神里 彩子・武藤 香織 編集 『医学・生命科学の研究倫理ハンドブック』(東京大学出版会)を上梓しました(神里)
2015/10/21
近年、度重なる研究不正の発覚を通して「研究倫理」が社会的に注目されています。
そして、研究不正の再発防止策として研究倫理教育の重要性が叫ばれ、研究倫理に関する研修やe-learning等の受講が公的研究費申請条件にもなりました。
一昔前は、「面倒臭い、研究を妨げるもの」として研究者から嫌われ者だった研究倫理。それが、ここ1~2年で急に株を上げ、今や研究者が異口同音に「大切!重要!」と言っています。
でも、なぜ大切であり、重要なのでしょうか?
「科研費申請に必要だから....」、心の中でそうつぶやく研究者は残念ながら多い気がします。
何のために研究倫理を学ぶ必要があるのか、この点への理解がなければ研修や講義はただただつまらない時間になってしまいます。
公共政策研究分野では、研究倫理に関する研究を進めるとともに、さまざまな大学や研究機関での講義、また、研究者への研修にも数多く携わってきました。
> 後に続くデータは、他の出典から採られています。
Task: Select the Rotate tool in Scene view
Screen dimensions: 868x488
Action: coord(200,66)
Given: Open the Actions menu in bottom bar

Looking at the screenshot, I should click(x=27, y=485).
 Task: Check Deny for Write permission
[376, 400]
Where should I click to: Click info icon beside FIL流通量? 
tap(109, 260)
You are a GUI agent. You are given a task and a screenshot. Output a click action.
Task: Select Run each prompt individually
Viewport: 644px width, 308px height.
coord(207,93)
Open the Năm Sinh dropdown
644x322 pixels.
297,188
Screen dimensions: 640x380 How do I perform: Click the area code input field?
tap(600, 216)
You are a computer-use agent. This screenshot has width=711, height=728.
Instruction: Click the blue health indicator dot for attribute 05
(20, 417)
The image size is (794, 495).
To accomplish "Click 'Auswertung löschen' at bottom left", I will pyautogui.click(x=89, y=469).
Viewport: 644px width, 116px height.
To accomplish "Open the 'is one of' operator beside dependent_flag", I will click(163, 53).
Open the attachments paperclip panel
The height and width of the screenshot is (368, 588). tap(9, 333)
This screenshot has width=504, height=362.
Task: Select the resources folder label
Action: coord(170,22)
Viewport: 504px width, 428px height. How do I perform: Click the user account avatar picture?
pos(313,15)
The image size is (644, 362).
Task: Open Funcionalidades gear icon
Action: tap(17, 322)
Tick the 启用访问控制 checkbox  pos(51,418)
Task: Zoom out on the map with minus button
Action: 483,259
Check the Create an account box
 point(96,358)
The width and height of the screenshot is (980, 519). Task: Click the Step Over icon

特に東京大学大学院創成科学研究科においては、科目「研究倫理・医療倫理」を毎年担当させていただき、未来の医学・生命科学を担う学生に話をする機会を得てきました。
そうした中、医学・生命科学研究分野の学生や若手研究者が「研究倫理」に対してマイナスなイメージを抱くことなく、「研究倫理」と仲良く付いながら研究できるように導くことがとても大切であると気づきました。仲良くお付き合いするには、まず相手のことを知らなければなりません。そこで、「研究倫理」に関する基本的な知識と感覚を学生や若手研究者に身につけてもらえる教科書を作りたい、そんな思いで作ったのが本書です。
本書は3部構成になっています。第1部「人を対象とする医学・生命科学研究に関する倫理の基礎知識」では、研究倫理が誕生した歴史や、研究に人体試料を用いる場合の倫理的取り扱い、研究対象者(被験者)からのインフォームド・コンセントの取得方法、また、日本における人を対象とした研究の倫理的ルールの枠組みなど、研究倫理の「いろは」について解説しました。
第2部「研究領域特有の倫理」は、応用編として、ゲノム医学研究や調査研究、臨床試験、幹細胞研究、脳神経科学研究といったそれぞれの研究領域に固有の倫理的配慮事項について、また、動物実験における倫理を紹介しています。
そして、第3部「研究者としての倫理」では、実験が終了した後に研究者がとるべき行動や適正な研究発表、研究活動の信頼性を得るための行動など、研究者として行うべき倫理的行動について学べるようにしました。
また、それぞれのレクチャーには、関連する事柄をコラムとして入れています。
「研究倫理はなぜ重要なのか?」、このハンドブックを読んでいただければ、きっと答えが見つかるはずです。全編口語体にしていますので、手軽に読んでいただけると思います。
また、研究者以外の方にも、研究倫理とはどういうものかを知るのにお役立ていただければ幸いです。
東京大学出版会の住田様の多大なるご支援・ご助言がなければ、本書の誕生はあり得ませんでした。この場を借りて厚く御礼申し上げます。本当にありがとうございました!